В приливе вспыхнувшей нежной благодарности он сжал ей руку, обхватил за плечи, обдал ее шею горячим дыханием; и она поняла, что Федор оттаял, отмяк сердцем, избавился от угрюмой своей замкнутости, которая, не поймешь с чего, нет-нет да и накатывала вдруг на казака. И сердце у нее забилось потерянно, затрепетало, так остро кольнуло в нем от счастья — гляди-ка, какая трепетная нежность крылась в Федоре под суровостью-то! — задрожало все внутри у нее от малой той ласки, в голову будто хмель ударил.
…Река играла то серебром, то золотом; было тихо. Лишь всплески крупной рыбы доносились с реки.
«Ушицу, что ль, из свежей рыбы сварганить? — подумал Федор, возвращаясь с небес на землю. — Старая-то лежалая, обрыдла уж, да и мало ее. До Кузнецкого едва ли хватит…»

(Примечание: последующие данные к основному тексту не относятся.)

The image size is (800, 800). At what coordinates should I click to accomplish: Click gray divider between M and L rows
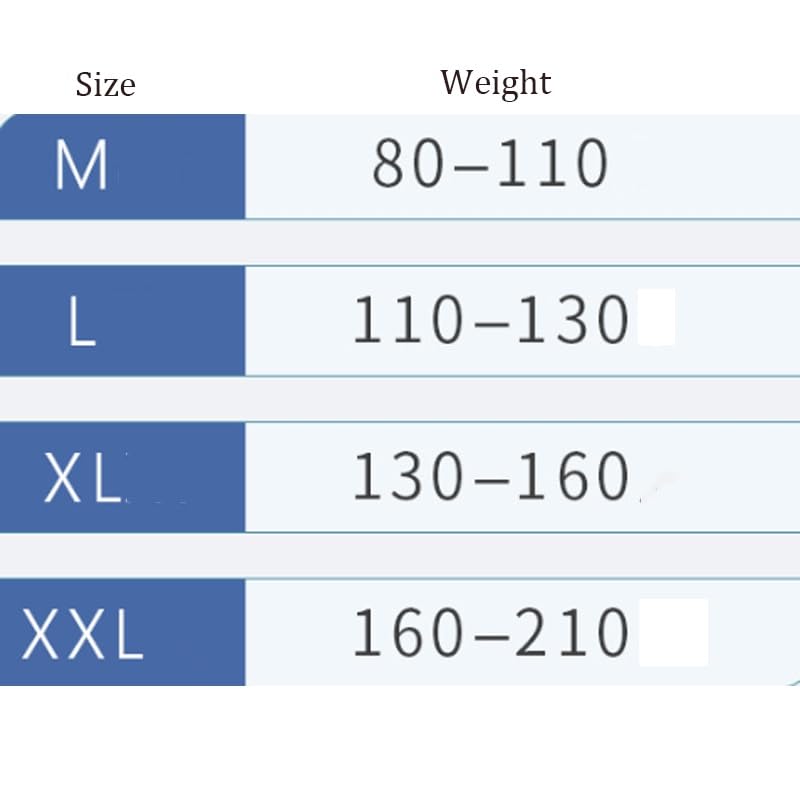(x=400, y=243)
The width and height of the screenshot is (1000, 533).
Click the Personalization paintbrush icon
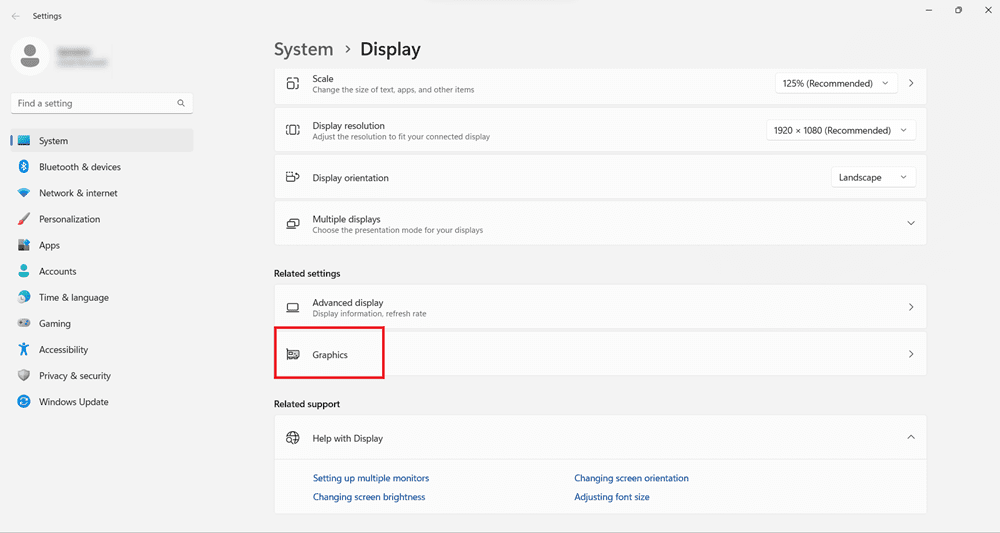pyautogui.click(x=24, y=219)
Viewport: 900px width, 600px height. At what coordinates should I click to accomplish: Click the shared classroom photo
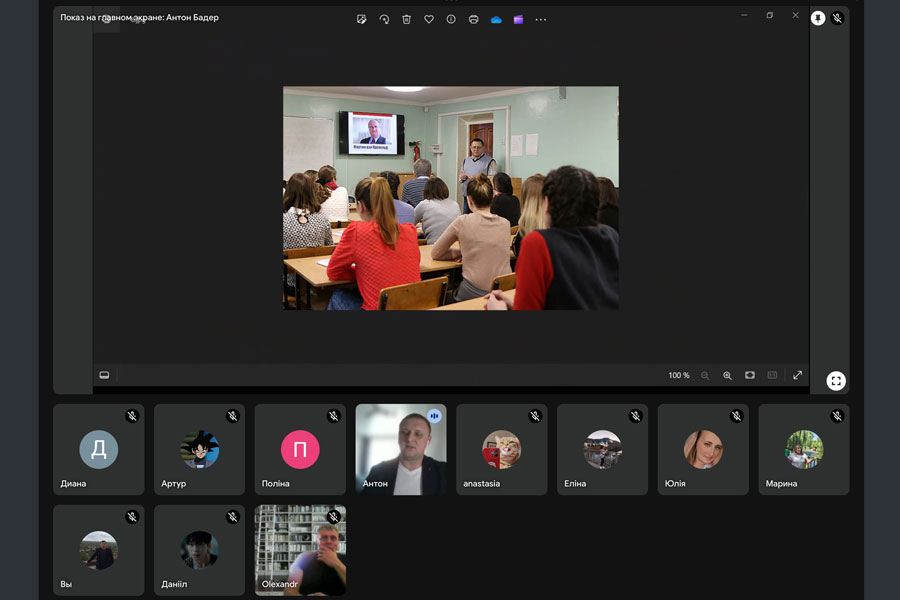[x=450, y=198]
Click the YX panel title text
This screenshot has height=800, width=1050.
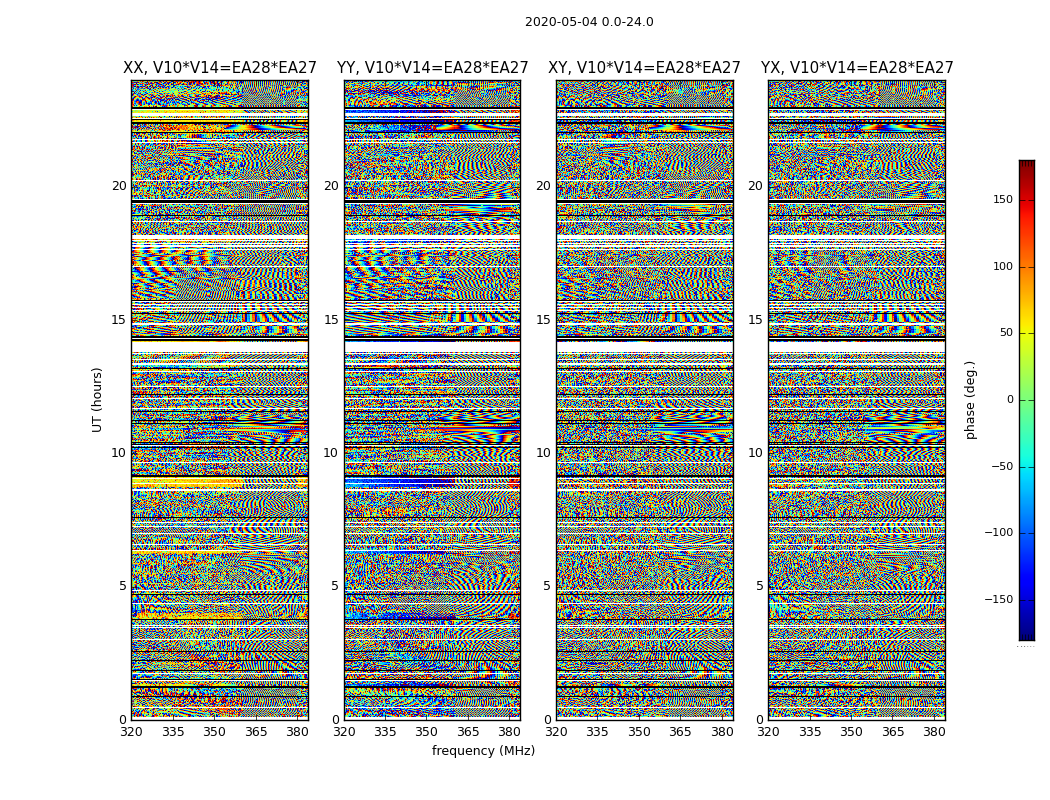[857, 68]
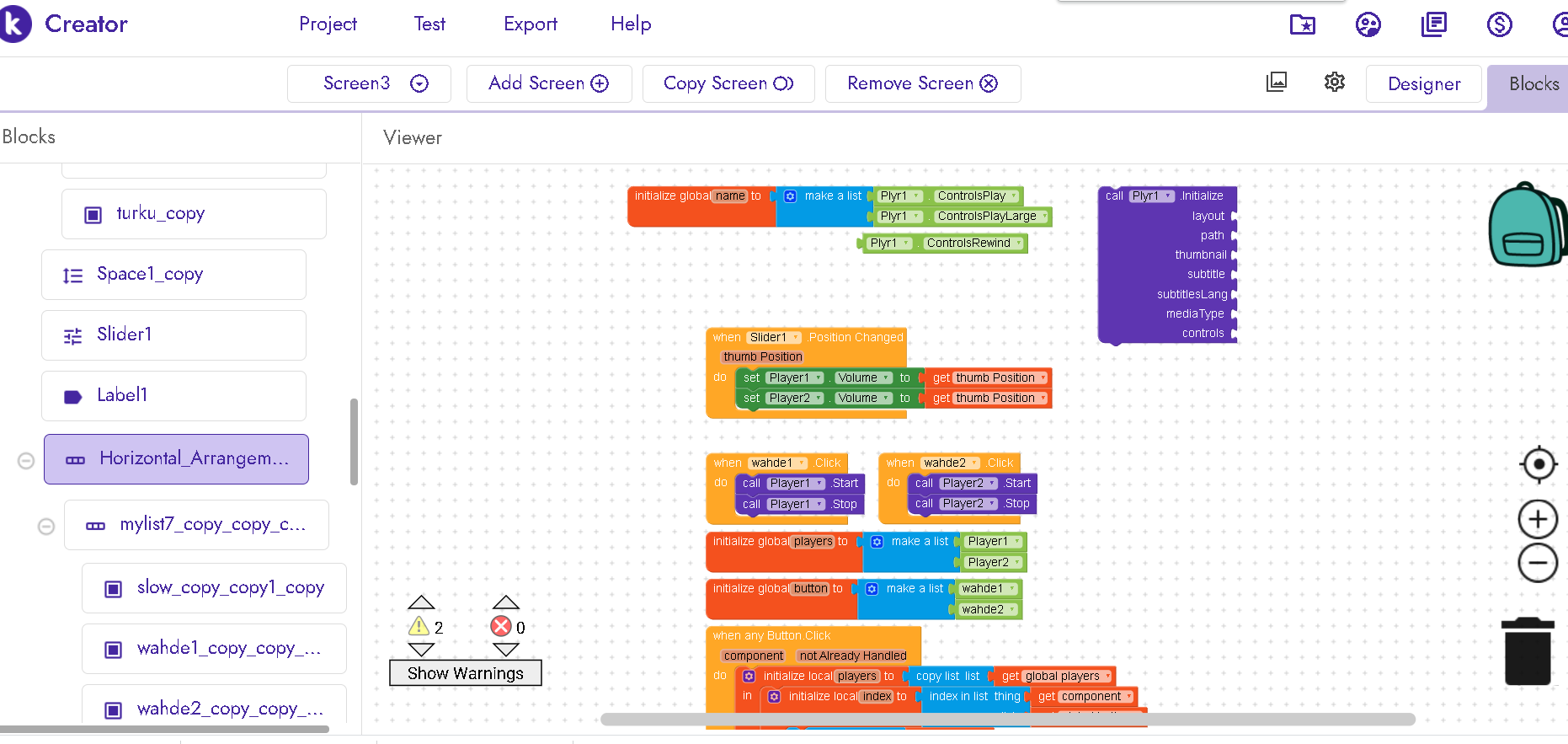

У самой воды рос тальник. Федор нарезал тальниковых веток, выбрав лозины позеленей и погибче, и принялся плести морду. С привычной этой работой (любой малец в русском любом селенье самоловы плести научен) Дека управился быстро — Кинэ даже не успела вдоволь налюбоваться ловкостью Декиных рук, как самолов был готов. Федор прочел в ее глазах восхищение и, застеснявшись такого ее взгляда, стал плести следующую морду.
К обеду три морды лежали на дне: одну из них он спустил в тихое, поросшее камышами, приглубое место, вторую — поближе к перекату, а третью — в затравевшую заводь.
Каково же было ликование Кинэ, когда Федор, багровея от натуги, выволок одну за другой все три морды, набитые ленками, окунями и сорожками!
Весело взбулькивал на костре казанок с ухой, распространяя вокруг аппетитные запахи. Река бормотала в полутьме неназойливо, приглушенно, будто делясь с ними какими-то своими дремучими мыслями.